While CSR (Corporate Social Responsibility) endures as a very real and important aspect of brand marketing and communications, more leaders of these functions are finding themselves with a new strategic orientation towards ESG.
In fact, the percentage of CEO’s selecting Social Responsibility/ESG as one of their top five priorities doubled from 2020 to 2021 (2021 Gartner CEO and Senior Business Executive Survey).
ESG stands for Environment, Society and Governance, and refers to standardized frameworks used by companies to measure their risk across these three areas.
Based on recent inquiries, ESG is quickly surpassing CSR (Corporate Social Responsibility) as the communications “platform” of choice, across both public and private companies that align to both business and consumer stakeholders.
While business partners in audit and legal may be engaged on the topic first, the following are three considerations for marketers and communicators for building ESG communications.
Tell the ESG story in a way consistent with the Brand and Narrative
The area most clients have questions about is how to build a cohesive story based on ESG metrics that capture data from across the business.
Our advice here is that the optimal approach to authentically communicating about ESG/sustainability is when it is truly integrated with the corporate narrative and overarching strategic objectives.
This gives focus to the communications, and also brings the sustainability story to life by way of what the company is doing anyway. That said, the maturity of ESG communications plays a role. Not every organization will be at a point in their sustainability journey for the storytelling and language to feel “natural.”
But the more sustainability is integrated into simply the way the business is run – which is one of the major differences between ESG and CSR, which serves as more ancillary to the organization – the more that authenticity will shine through.
Communicate to a broad range of audiences
While investors are the most obvious audience group to target with ESG communications, multiple stakeholders are also observing and paying attention. From consumers to potential recruits and current employees, audience expectations are high for organizations to engage across ESG-related issues and initiatives.

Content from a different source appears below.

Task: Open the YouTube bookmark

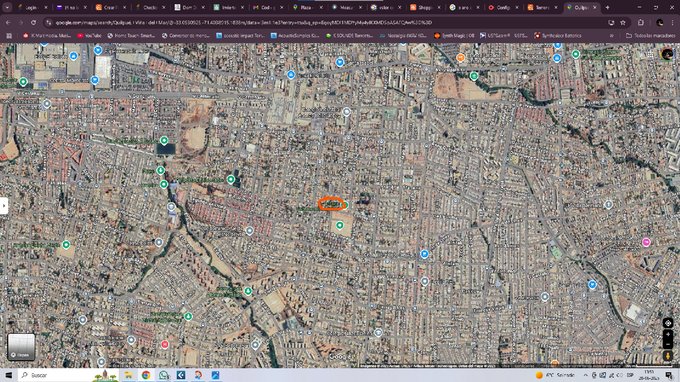Action: point(89,36)
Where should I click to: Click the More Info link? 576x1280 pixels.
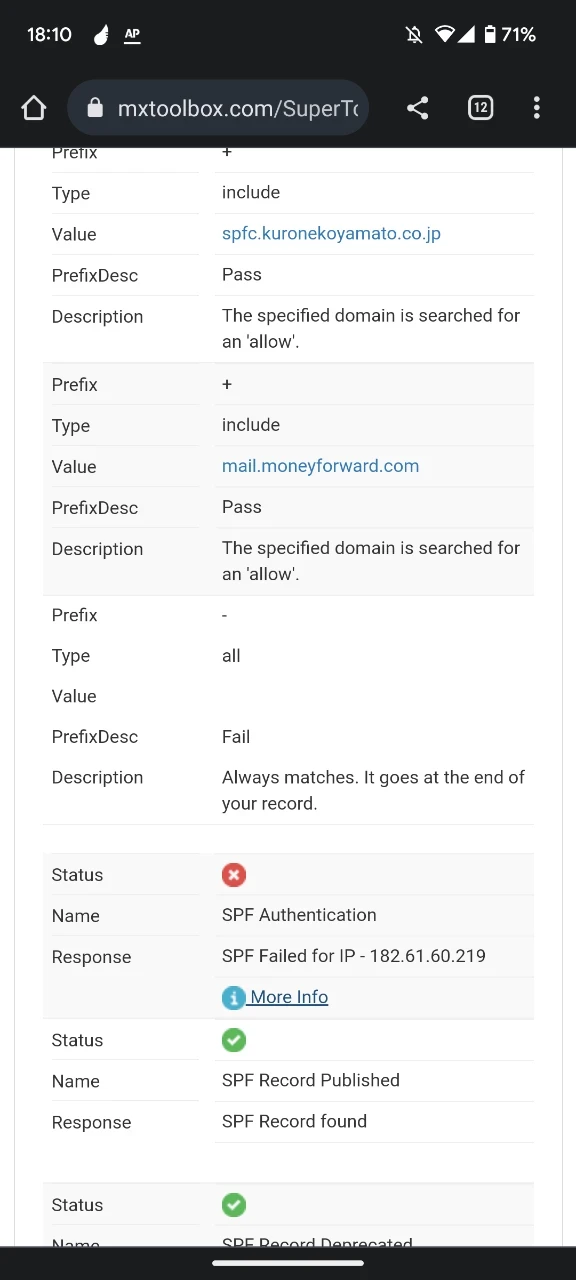tap(289, 997)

Employees have surfaced in discussions as one of the most challenging and highest-priority audiences to communicate to, mostly because their understanding of the organization’s commitment to ESG is often overlooked yet critical. Educating internally can be pivotal in aligning employees to ESG or sustainability objectives that must be met across business functions.
Employee knowledge is also crucial to engaging with multiple unique audience groups who may understand the components of E, S and G differently (think suppliers vs. human resources, for example).

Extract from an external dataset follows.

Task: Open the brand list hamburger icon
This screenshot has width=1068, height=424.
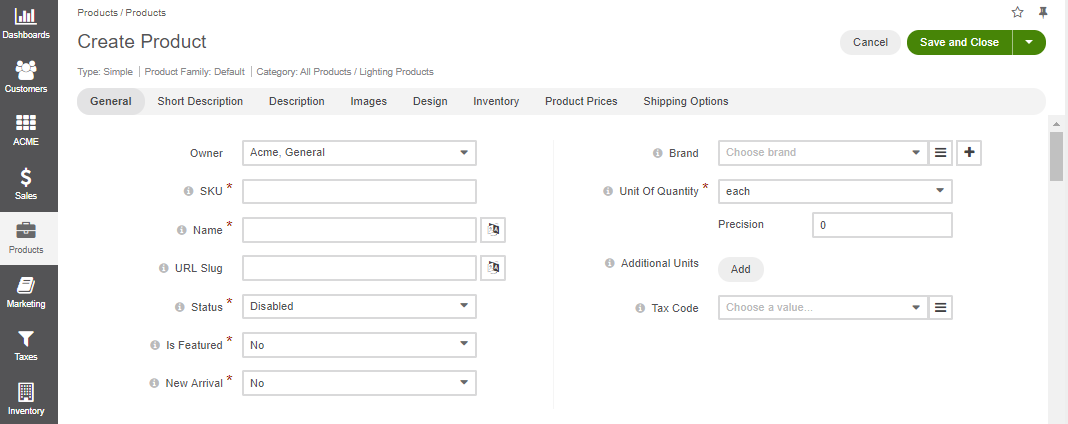Action: (940, 153)
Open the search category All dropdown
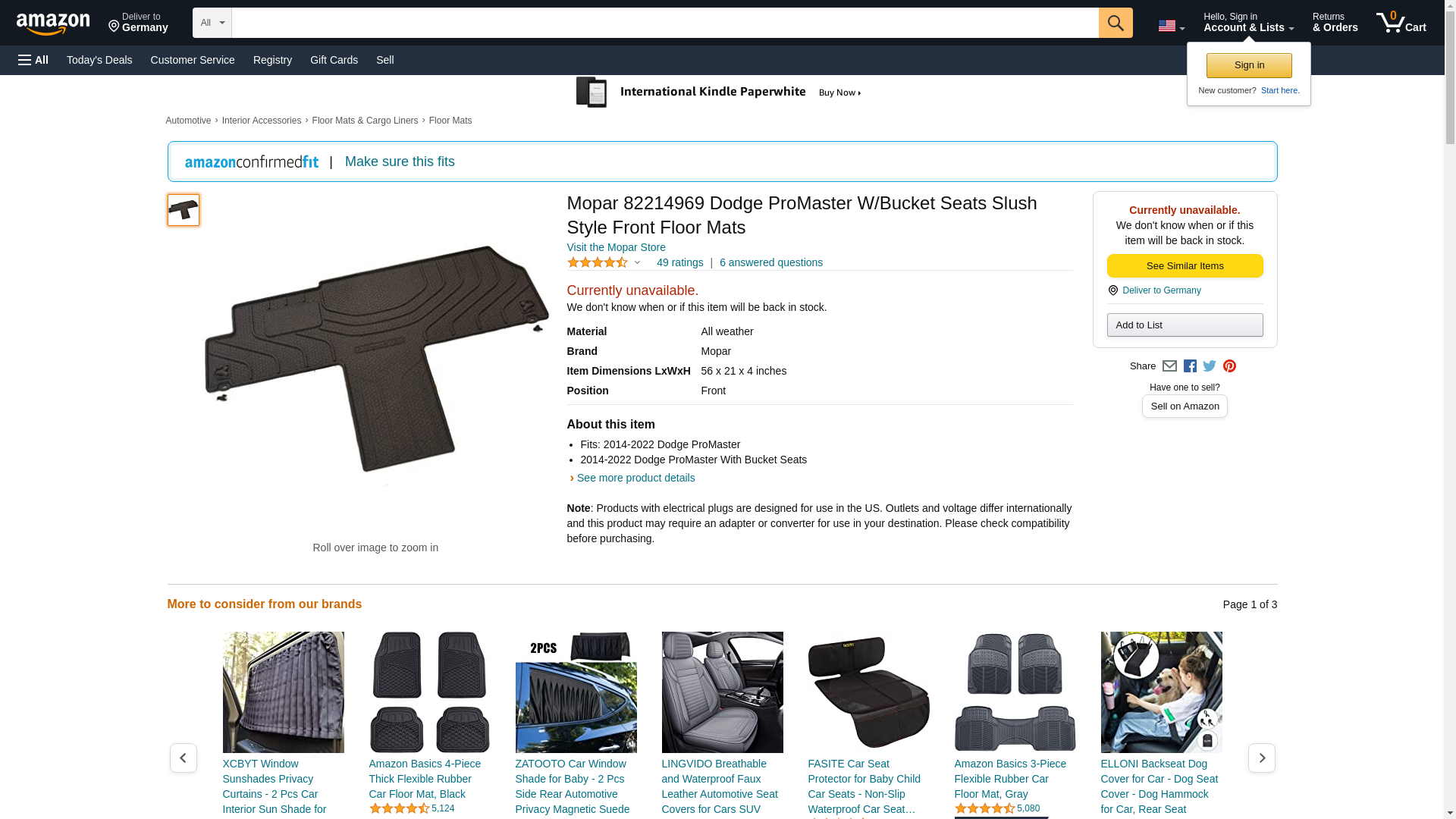The width and height of the screenshot is (1456, 819). pyautogui.click(x=212, y=23)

Finally, when communicating to non-employee audiences, the corporate sustainability or communications team cannot be the only voice of sustainability in the company. It’s important to reinforce key messages with training, education and self-service sustainability tools so that employees can carry the message through with confidence to customers, investors and other interested parties.
Leverage the enterprise
One of the questions I hear most frequently is about where ESG is housed and how it aligns with senior leadership. And there’s one answer I can provide with certainty: it’s different across every organization and really depends on commitment to ESG, maturity of the program, reputation priorities, and capabilities and interests across senior leaders.
ESG is new enough that it falls into a range of org structures and related priorities. Some communications leaders sit on a sustainability team that reports to a Chief Sustainability Officer who reports to legal; other communications leaders align to an EVP with global responsibility for government and sustainability, who reports to the CEO.

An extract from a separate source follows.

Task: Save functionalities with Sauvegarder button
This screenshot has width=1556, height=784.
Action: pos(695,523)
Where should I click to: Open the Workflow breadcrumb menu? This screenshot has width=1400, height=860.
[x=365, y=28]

Still, others are picking up the ESG and sustainability work and leading progress on strategic objectives. Business partners are outside of the organization as well; some organizations have a strategy lead that assembles a team to liaise with an agency that drives the ESG communication plan. Others assemble a steering group with representatives from different business units.
One thing is certain though: ESG provides the vehicle for the organization to take sustainability strategically seriously. While the enterprise sets the framework, it comes to life in the different business units. This essentially makes ESG and sustainability everyone’s responsibility.